== INPUT RECORDS
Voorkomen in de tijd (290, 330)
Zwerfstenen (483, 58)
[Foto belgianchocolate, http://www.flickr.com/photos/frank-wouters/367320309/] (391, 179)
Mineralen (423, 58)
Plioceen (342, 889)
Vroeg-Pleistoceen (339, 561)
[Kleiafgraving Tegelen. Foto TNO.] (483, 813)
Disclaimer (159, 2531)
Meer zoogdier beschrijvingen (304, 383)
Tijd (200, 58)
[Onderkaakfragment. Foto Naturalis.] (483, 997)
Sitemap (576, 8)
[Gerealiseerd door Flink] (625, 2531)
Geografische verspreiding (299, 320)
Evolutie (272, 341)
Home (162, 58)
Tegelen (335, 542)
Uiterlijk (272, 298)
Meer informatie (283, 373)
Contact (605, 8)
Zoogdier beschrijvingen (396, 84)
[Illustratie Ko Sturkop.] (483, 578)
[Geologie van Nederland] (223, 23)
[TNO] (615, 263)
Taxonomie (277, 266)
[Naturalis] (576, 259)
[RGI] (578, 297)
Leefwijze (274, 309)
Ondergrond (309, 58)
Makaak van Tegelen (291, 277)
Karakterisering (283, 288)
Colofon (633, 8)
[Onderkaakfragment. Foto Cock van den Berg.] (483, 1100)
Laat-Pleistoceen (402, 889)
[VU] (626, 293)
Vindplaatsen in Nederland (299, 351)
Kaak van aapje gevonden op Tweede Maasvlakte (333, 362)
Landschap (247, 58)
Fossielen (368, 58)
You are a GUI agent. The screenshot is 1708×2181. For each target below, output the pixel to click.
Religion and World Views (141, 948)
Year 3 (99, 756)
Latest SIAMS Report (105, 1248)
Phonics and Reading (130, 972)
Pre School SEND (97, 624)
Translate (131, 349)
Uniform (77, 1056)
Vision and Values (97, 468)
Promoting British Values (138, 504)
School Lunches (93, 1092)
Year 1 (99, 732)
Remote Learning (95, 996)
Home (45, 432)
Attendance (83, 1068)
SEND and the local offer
====
Search the listing above for the word "Naturalis", and copy every line that has it.

TASK ANSWER:
[Onderkaakfragment. Foto Naturalis.] (483, 997)
[Naturalis] (576, 259)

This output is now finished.